**Listed entries**
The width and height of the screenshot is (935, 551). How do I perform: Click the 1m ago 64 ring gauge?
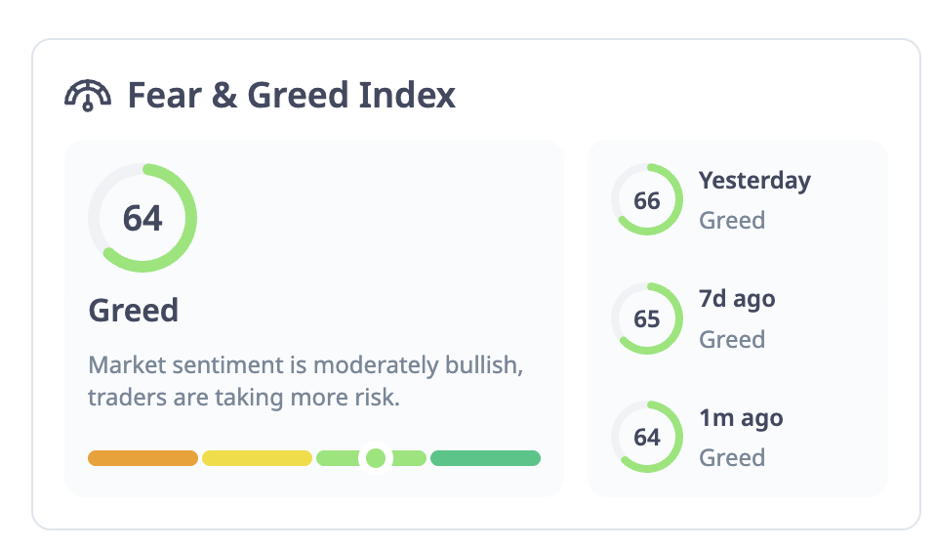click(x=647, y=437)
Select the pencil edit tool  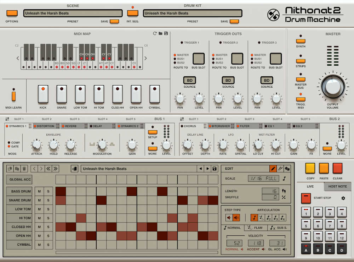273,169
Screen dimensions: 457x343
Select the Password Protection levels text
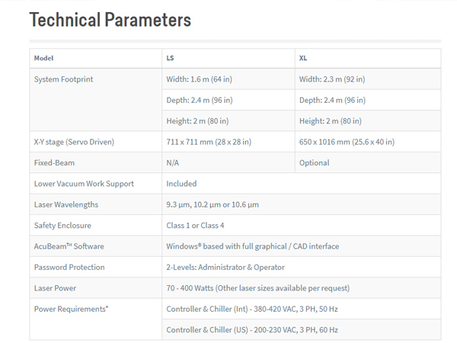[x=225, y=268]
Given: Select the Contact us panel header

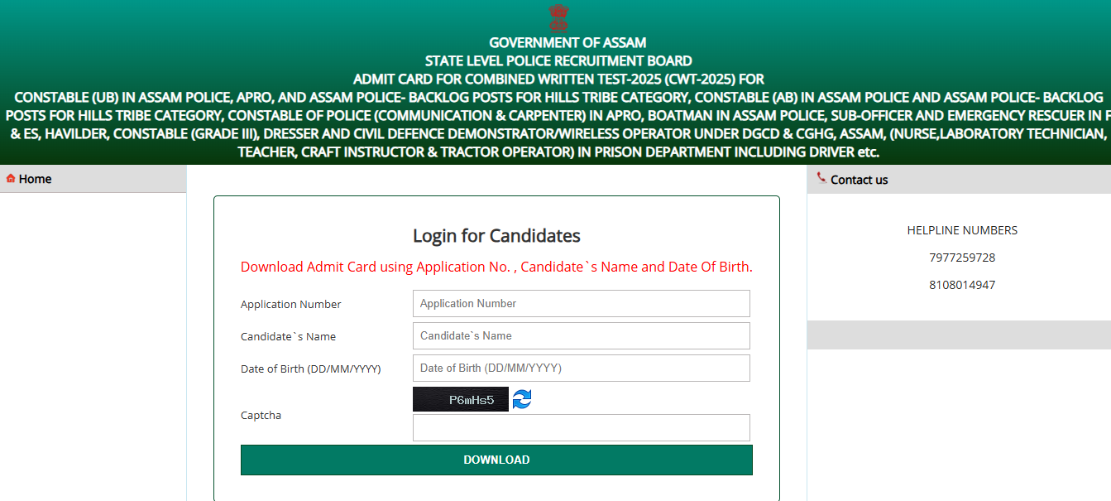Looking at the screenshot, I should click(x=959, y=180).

**Given task**
Please reproduce the items above word for word, from the line holding "Screen dimensions: 457x343" through the end of the items, both ends included. Leave out the pictures.

**Task result**
Screen dimensions: 457x343
Select the Password Protection levels text
[x=225, y=268]
Given: Select the Contact us panel header

Looking at the screenshot, I should click(x=959, y=180).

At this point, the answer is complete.